I was immediately drawn to the concept behind The Demon's Wife and that was solidified by Rick's smooth writing style.  When Clair meets Samael she has no idea he's a demon.  The reader, however, is in on the fact that what Claire believes to be happening on the night she meets Samael is not what really happened, but we can't do much about that, other than let Claire figure things out for herself and by then, she and Samael are both hopelessly and helplessly in love.

Not everyone in Samael's world is happy about what is happening to their old co-worker, and that leads to plenty of conflict for the story.  

At times charming and often horrifying, The Demon's Wife  is a thoroughly enjoyable read that got better and better, to where I couldn't wait to see what would happen next.  Although there is no Fairy Tale ending for our happy couple, their love is strong and I wish them the best.

The official release date for The Demon's Wife is September 13, 2013, but it looks to be available now in a variety of formats from and

I can definitely recommend you add this one to your To Be Read list.

Monday, September 2, 2013

Smog/Baggage of Eternal Night - by Lisa Morton/Eric L. Guignard - JournalStone's DoubleDown Series, Book II

4.5 Stars    Review Copy

JournalStone Books second release in their Double Down series is another winner. This is where JournalStone puts together a single volume featuring two novellas, one from an established writer and another from a relatively new voice in horror.  Three months ago they released Book 1, Only The Thunder Knows & East End Girls, from Gord Rollo and Rene Mason.  Both stories about horrors in Great Britain's past and both well received.
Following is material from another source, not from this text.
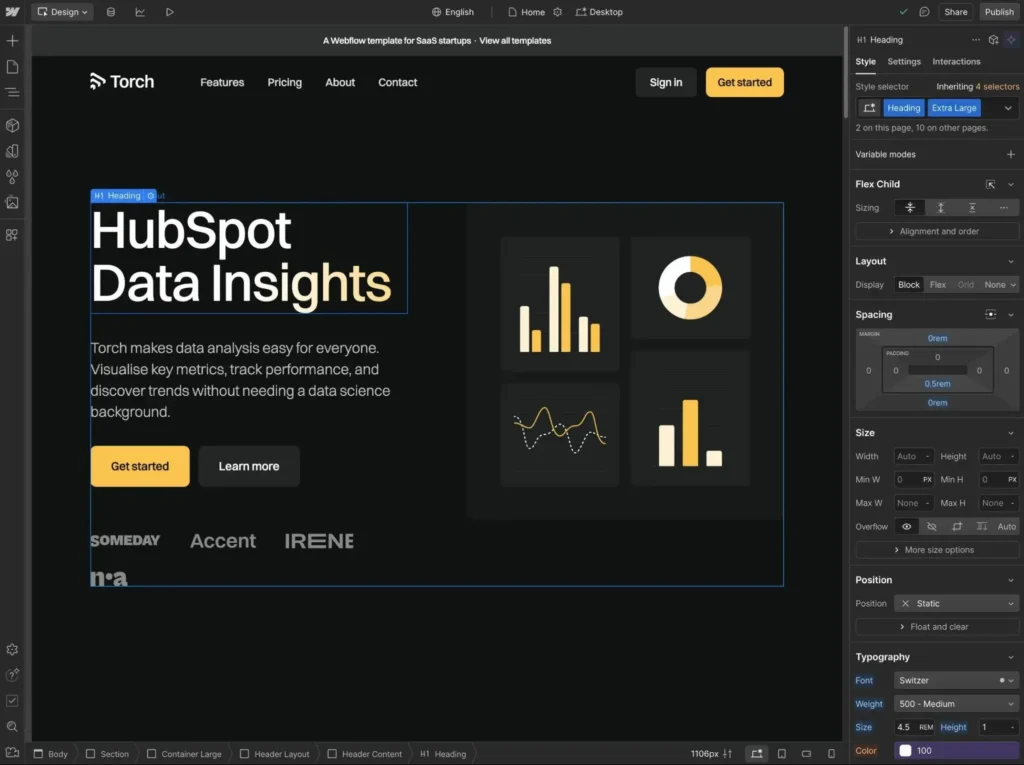
Task: Set display to Flex
Action: (x=937, y=285)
This time the action takes place in the good old USA in the early to mid 1960s.  Up first is Smog from Bram Stoker award winning author Lisa Morton.  The setting is a suburb of Los Angeles called San Diablo.  The opening paragraph is perfect, "I was twelve years old in 1965.  It was a year when the world was changing: Walter Cronkite reported on civil rights every night; we were sending troops to a country called Vietnam; men were walking in space, and the Rolling Stones were making rock and roll music sound nasty.  Computers filled up entire buildings at NASA; the internet was decades away; our biggest war was cold and telephones were still things that were wired into walls."

Michaela Jo Donohue, who goes by Joey, is the one telling the story.  I loved the way Lisa Morton sets the stage by capturing the times so clearly and then throws in an unexpected event to combine with the area's Smog and what started out so sweet and innocent begins a downward spiral into insanity happening all around.
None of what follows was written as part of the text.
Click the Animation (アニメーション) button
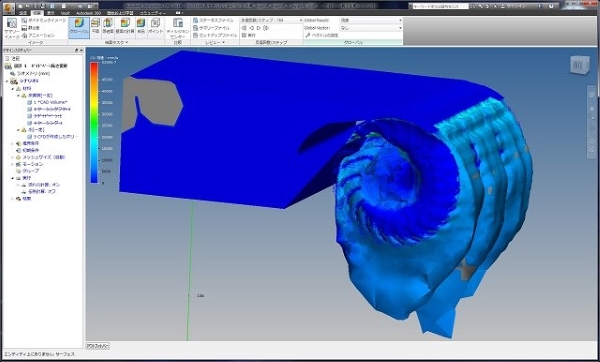This screenshot has height=362, width=600. 38,35
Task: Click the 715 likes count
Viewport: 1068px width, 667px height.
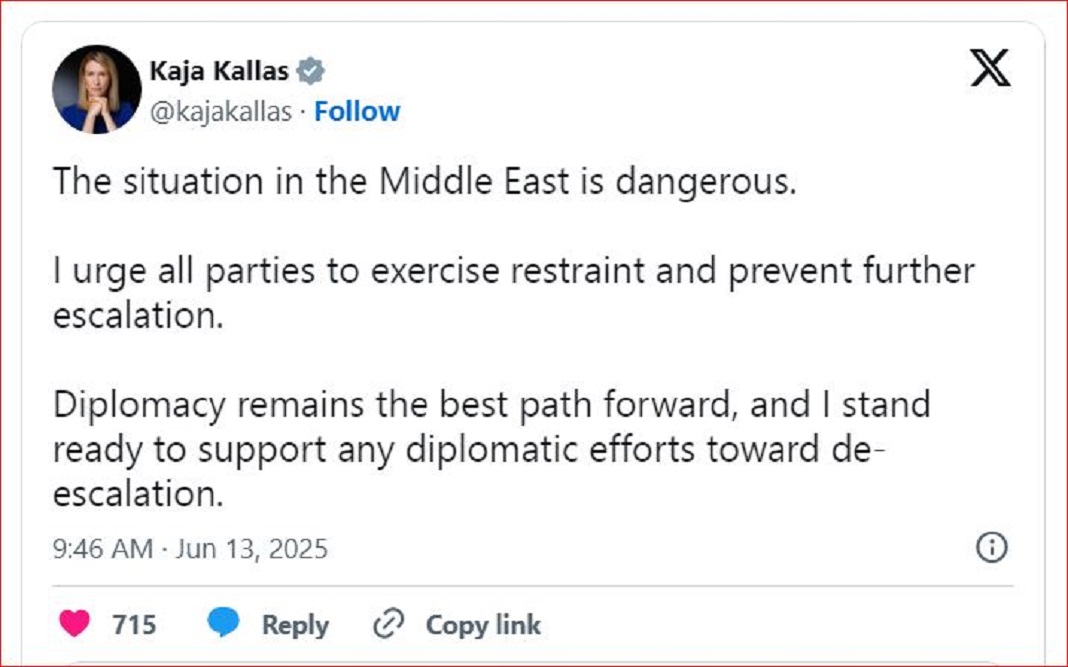Action: (134, 625)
Smog is a lot of fun, but ends a bit too soon.  I would have loved it to have been longer, but the writer does do a nice job of tying up the loose ends in the epilogue while still leaving plenty to the imagination.

The second story is from Eric J. Guignard.  And 
Baggage of Eternal Night is his debut work of long fiction.  A fascinating, original tale set in Detroit in the early 1960s.  Charlie Stewart tells the story of what happened to his pal Joey Third, real name Joey Thurston, so called because he was the Third Joey gambling one night at Little Louie's and the name just stuck, after picking up an odd leather suitcase at a baggage auction.
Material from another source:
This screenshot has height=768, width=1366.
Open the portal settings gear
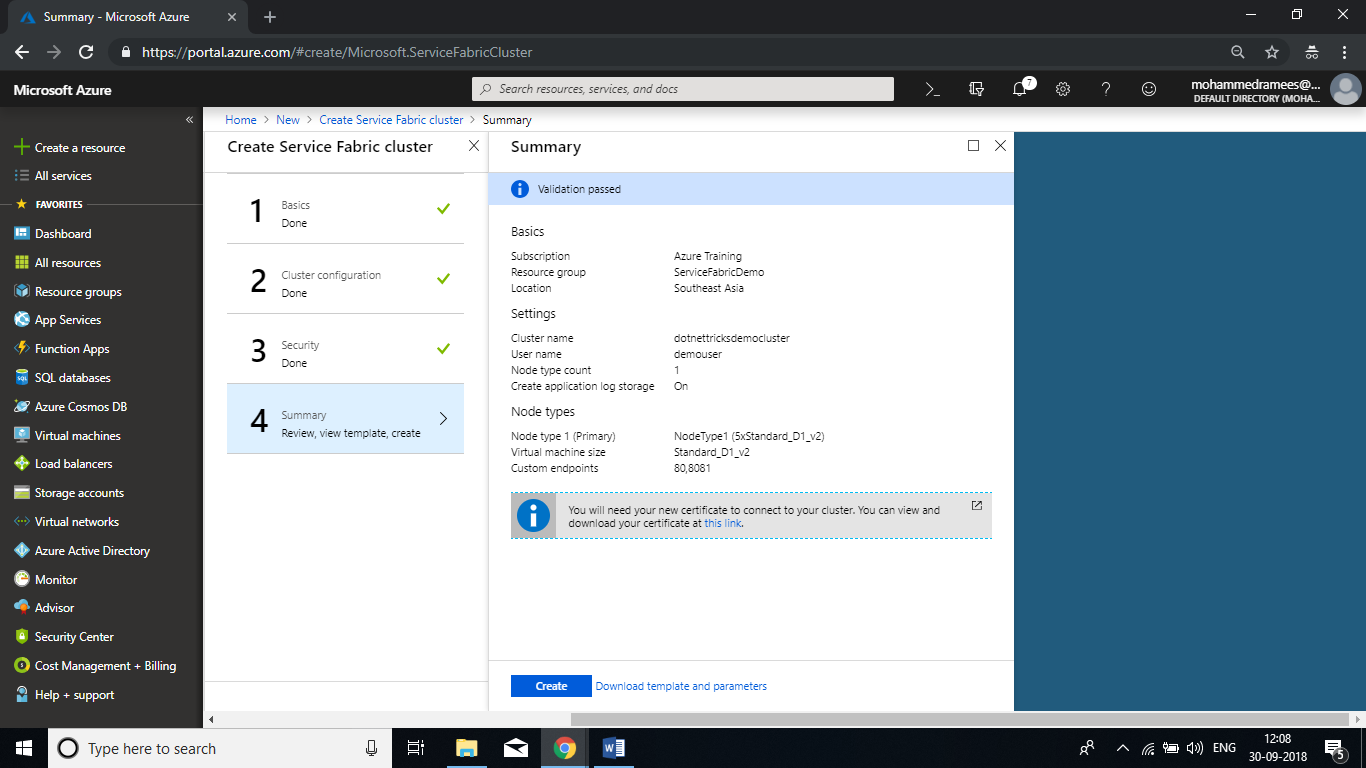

Guignard shows excellent story-telling skills and the mood is like a really good episode of The Twilight Zone.  In a short amount of time, the writer manages to create genuine characters that I really cared about, flaws and all, and takes us on an improbable journey into the world of Rasputin, Russia's Mad Monk.  Baggage of the Eternal Night is really worth your time.

The official release date for Smog/Baggage of Eternal Night is September 6, 2013, but I believe it's available now in a variety of formats From the JournalStone website and

This is one I can strongly recommend.  I'm already looking forward to JournalStone's DoubleDown Series, Book III.